俺は何処に出しても恥ずかしい立派なオタクだと自負してはいるが、最近の漫画の知名度とかには疎い。新規アニメを観る体力は残されていない、滅びを待つだけの古の老兵オタクだ。
そんな老兵でもジャンプ✚はまだ追えているので、今回はジャンプラで読んでいる(または好きな)作品をいくつか書いて行こうと思う。
■『放課後ひみつクラブ』福島鉄平先生
福島鉄平先生のことは『サムライうさぎ』で知っていた。ジャンプ連載当時から所謂「トクチョー的かつカワイー」絵柄の片鱗が見えていて、そこにグッと惹かれたのも懐かしい。
『放課後ひみつクラブ』は超人気漫画なので、今更こんな砂利小僧(ジャリボーイ)がこの作品を説明する必要はないし「知りたきゃ読め。
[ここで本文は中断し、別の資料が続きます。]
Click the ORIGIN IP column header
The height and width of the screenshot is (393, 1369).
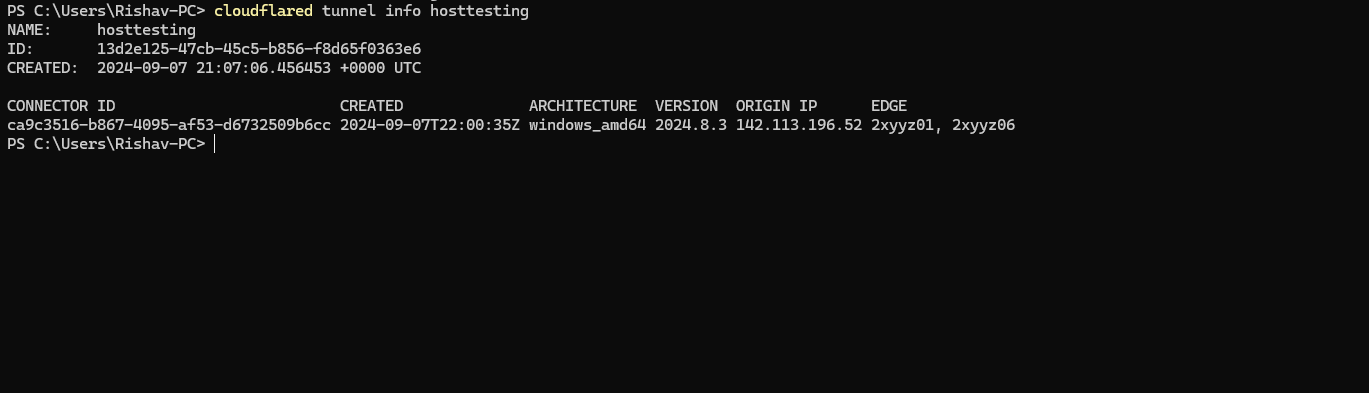coord(777,106)
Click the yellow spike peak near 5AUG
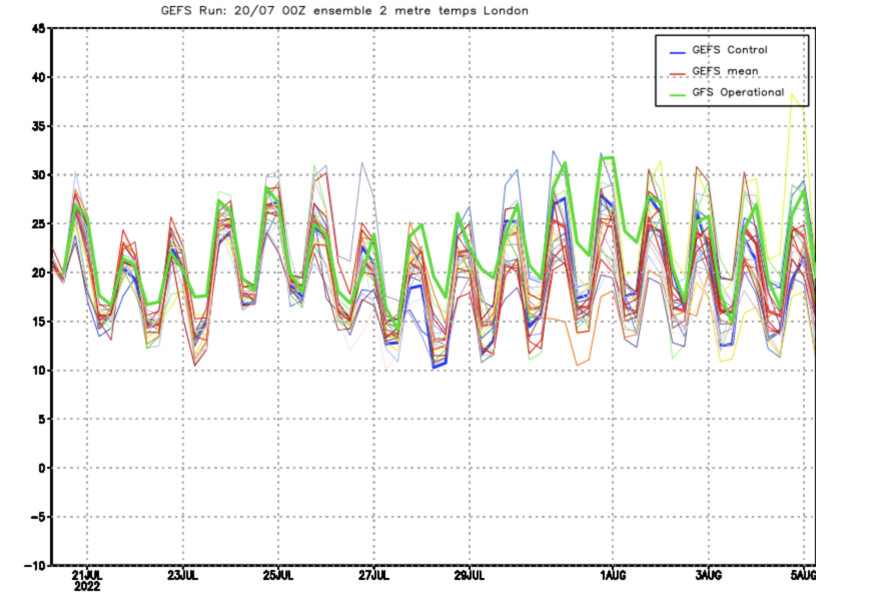Viewport: 879px width, 600px height. click(x=793, y=95)
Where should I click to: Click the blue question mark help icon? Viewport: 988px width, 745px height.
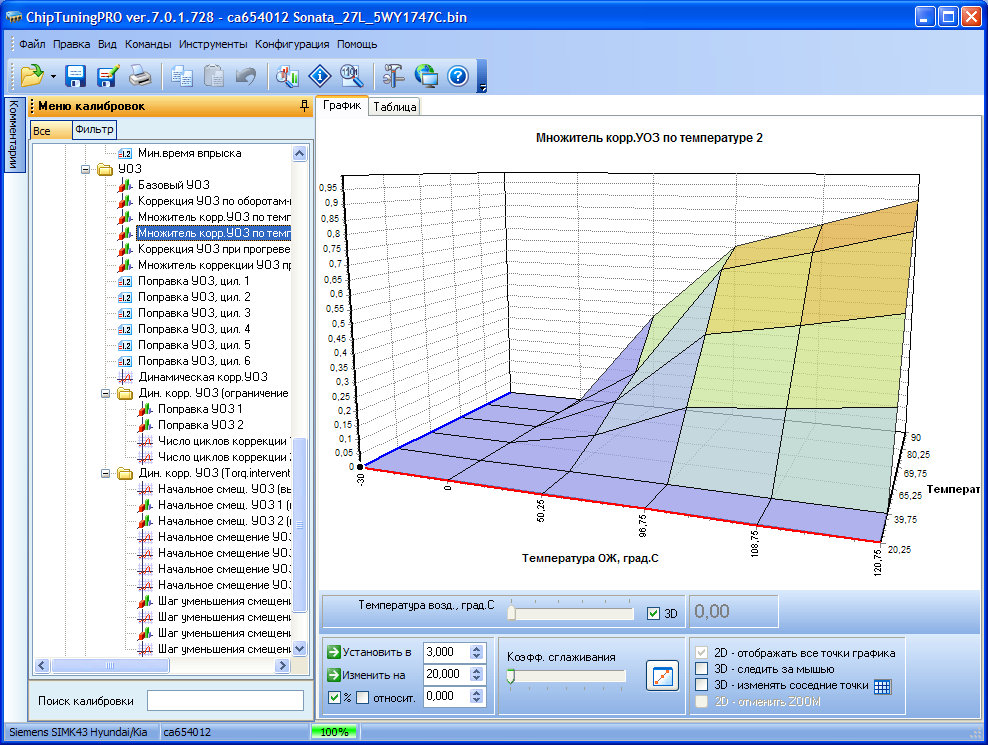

読めば分かる。ジャンプラで初回無料。刮目しろ。」で説明は済む。上のURLから飛んでまずは1話目を読んでみて欲しい。まず読め。オラ。
まあまあそうキレなさんな。
初っ端からURLを頬に押し付けて説明を放り投げたのにも訳があるんだよ。
何せこの漫画、キャラクターの掛け合いや展開等、物語全体のテンポが独特なのだ。独特、としか言いようがない。あの浮世離れで、いつの間にか話の流れに身を任せっきりになってしまう感覚は読んでみないと分からない。
絵柄はデフォルメ色が強く可愛らしいため、ワンシーンの情報もスッキリしている。ジャンルは一応「学園モノ」なのでいわゆるモブ生徒が出てくるのだが、こいつらもとてもスッキリしたデザインをしている。デフォルメに抵抗がなければ是非一読し「ヒミツ・ミッケ」!!!とキメてみて欲しい。
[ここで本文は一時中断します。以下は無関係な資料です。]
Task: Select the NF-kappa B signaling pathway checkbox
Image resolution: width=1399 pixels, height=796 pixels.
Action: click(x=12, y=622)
主人公コンビの蟻ケ崎千歳&猫田悠一も好きだが、個人的には黒薔薇アンジェリカと犬飼のコンビが好き。
■『恋人以上友人未満』yatoyato先生
こちらもデフォルメ作風が特徴的な作品。『恋人以上友人未満』というタイトルにピッタリな『もどかしい距離感』の男女の恋愛的日常風景が描かれるのだが、なんと主人公は元AV女優、お相手は元AV男優という、少年誌にしてはかなり攻めた設定をしている。
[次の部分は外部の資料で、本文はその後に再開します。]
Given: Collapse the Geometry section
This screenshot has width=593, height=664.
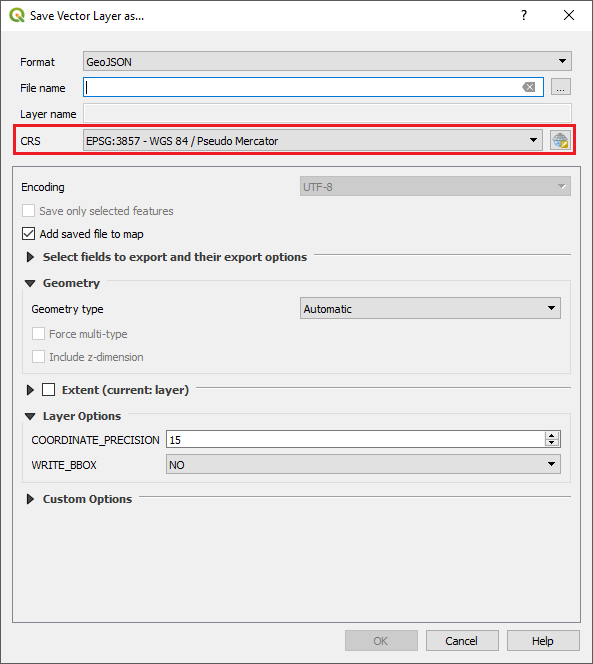Looking at the screenshot, I should pos(30,283).
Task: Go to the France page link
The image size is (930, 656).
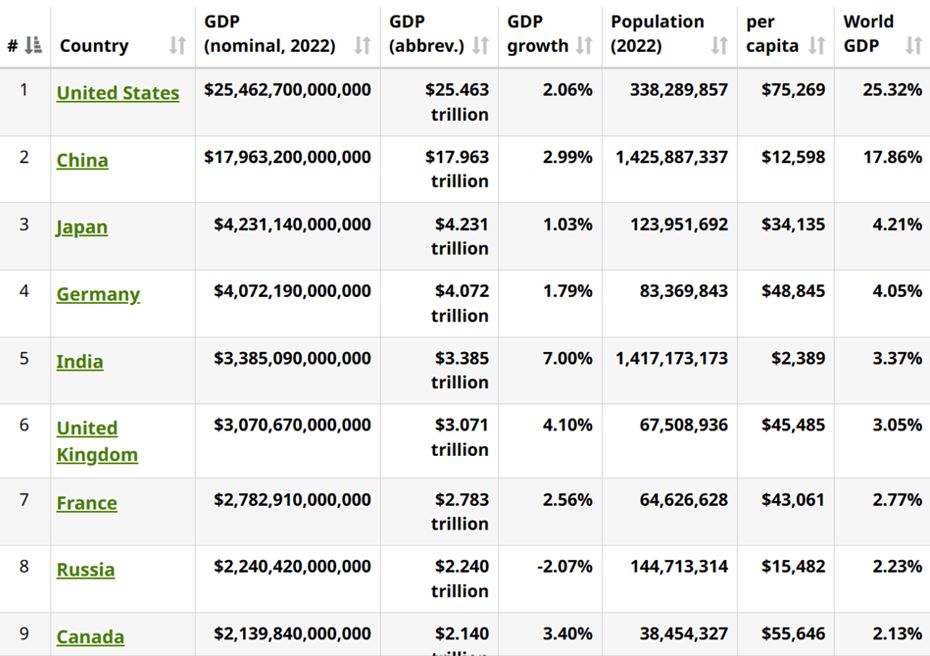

この作品の好きな部分だが、AV業界の絡む作品によくある「湿気」のような空気がないところ。無論WEB版とはいえ少年誌に掲載される作品なのだから当たり前といえば当たり前なのだろうが、AVに対する扱いにかなり驚かされた。
言葉にするのは難しいが「嫌味がない」と表現すればいいだろうか。必要以上に登場人物に「擦れた」感じがないし、男女の恋愛漫画として読みやすい。AV引退後の男女の恋愛とだけ聞くと夜からの隙間風を感じるものだが、それがないのだ。絵柄のおかげもあってか、純粋に2人を応援したくなる。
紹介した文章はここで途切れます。